First the blood: The board is about to be reconfigured. A list of those naughty and those nice has been compiled. The board is too unwieldy. Too much information leaks to the likes of me. It is hard to know who to trust. It feels almost Florentine, this whispering and shoving in the piazza. (Okay, okay -- we are in Florence, our favorite city in the world.)
Jude Basile is the new president, and he is aided by his consigliere, Jim Nugent. Both report to Spence, loyal lieutenants to the end, bearing the Thunderhead crest on their souls. Any day now, the board will somehow transfigure itself. There will be no real vote. Instead their will be silent taps on the shoulder and invitations to resign.

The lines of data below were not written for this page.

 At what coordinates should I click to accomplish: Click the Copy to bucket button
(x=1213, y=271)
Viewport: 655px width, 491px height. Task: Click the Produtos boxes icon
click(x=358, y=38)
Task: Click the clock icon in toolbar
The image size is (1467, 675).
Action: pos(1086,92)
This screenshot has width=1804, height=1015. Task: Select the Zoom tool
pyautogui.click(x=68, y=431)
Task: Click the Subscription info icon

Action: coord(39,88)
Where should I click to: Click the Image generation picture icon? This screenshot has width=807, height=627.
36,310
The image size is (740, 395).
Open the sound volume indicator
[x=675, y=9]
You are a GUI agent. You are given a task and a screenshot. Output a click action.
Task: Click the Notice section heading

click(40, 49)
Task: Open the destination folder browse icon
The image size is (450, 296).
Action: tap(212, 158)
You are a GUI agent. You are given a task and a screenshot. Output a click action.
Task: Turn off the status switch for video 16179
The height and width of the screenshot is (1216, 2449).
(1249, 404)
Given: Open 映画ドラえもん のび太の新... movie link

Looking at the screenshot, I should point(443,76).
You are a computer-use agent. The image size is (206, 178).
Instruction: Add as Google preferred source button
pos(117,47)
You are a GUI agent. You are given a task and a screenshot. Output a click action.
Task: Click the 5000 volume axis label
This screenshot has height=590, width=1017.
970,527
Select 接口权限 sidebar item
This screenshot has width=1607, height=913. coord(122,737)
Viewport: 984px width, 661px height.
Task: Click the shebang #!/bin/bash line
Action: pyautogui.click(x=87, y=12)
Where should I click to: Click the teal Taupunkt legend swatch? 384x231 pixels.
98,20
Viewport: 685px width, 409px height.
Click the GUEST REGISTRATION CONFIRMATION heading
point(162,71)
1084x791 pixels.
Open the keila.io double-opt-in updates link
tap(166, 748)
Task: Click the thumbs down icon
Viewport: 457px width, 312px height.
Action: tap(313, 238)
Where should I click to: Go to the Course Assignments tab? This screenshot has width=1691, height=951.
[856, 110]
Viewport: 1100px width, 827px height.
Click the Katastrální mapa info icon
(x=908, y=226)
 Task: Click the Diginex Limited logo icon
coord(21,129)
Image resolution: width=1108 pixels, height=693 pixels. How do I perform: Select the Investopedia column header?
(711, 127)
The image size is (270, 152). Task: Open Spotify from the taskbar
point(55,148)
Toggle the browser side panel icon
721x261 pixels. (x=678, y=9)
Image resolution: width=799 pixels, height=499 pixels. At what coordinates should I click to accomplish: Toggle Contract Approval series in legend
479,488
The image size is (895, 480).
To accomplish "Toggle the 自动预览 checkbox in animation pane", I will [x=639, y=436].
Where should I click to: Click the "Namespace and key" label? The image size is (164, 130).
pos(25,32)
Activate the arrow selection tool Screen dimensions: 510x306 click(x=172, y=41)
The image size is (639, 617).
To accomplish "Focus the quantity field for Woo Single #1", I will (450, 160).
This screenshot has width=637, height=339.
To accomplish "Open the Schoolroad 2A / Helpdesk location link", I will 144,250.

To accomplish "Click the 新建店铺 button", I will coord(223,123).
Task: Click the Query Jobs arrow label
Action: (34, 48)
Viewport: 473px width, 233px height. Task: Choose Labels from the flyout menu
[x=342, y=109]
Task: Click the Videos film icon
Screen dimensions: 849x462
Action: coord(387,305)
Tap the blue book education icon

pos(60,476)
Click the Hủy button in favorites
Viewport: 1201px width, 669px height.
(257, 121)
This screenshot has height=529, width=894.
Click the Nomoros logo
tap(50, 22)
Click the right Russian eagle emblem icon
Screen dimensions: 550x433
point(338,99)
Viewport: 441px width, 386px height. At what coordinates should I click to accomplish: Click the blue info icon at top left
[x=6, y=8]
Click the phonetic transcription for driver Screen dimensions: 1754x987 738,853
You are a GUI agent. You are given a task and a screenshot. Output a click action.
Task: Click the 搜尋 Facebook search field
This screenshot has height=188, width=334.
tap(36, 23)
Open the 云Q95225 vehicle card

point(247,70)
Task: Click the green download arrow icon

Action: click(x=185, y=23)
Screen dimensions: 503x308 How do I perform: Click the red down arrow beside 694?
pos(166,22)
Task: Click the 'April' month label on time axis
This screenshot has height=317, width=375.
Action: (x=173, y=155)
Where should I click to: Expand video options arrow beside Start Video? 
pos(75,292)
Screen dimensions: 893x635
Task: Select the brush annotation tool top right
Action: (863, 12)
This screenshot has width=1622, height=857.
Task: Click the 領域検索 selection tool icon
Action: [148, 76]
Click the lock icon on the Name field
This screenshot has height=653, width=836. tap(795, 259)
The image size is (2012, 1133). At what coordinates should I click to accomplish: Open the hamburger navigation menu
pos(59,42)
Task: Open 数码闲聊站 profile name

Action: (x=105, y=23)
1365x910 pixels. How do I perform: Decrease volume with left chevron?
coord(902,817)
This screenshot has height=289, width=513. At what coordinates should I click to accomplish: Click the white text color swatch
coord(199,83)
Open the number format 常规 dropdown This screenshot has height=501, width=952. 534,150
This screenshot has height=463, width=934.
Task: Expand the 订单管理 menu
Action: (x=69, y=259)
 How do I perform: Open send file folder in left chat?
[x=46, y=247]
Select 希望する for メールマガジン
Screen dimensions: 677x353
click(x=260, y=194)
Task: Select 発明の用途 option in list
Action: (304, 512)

Nothing public will take place. But in the end one man's will will have reshaped the body: Gerry Spence, who fawns over himself say "But me, me, I am not even on the board." Right. And Lorenzo was not the ruler of Florence.
Another subtle sign of deceit?
Recall the fanfare when the new executive director was found? She was not a TLC alum. She simply appeared one fine summer day and her qualifications were such that it became obvious that she and she alone possessed the heart and soul to hold the college together. Funny how she just stumbled along, this stranger to the scene. Within an hour, she had Jude persuaded that she was the right woman for the job. Such charisma.
It turns out she is a former denizen of the law offices of none other than Gerry Spence. Not just she, mind you, but her rabbit, too. The new ED was in Jackson Hole not long ago sizing up a new office for herself. Where else would this office be but in Spence's firm. When she appeared, old hands at the firm who actually practice law, rather than merely preach it, were not happy to see she and the rabbit return. It turns out the rabbit is a destructive little critter. No one wants an office next to rabbit and mom.
I was at the 80/15 celebration when the new ED was presented. It was all smiles and aw shucks, aren't we lucky we stumbled upon just the right person. The fact is an old crony was drafted and sold to the college as a fresh find. And it should surprise no one that this crony is old Spence hand. The alter ego not only owns the ranch, he staffs it with loyalists. There is nothing wrong with that, mind you. But let's not pretend that God works in mysterious ways.
It hurts me to see good friends neck deep in this nonsense.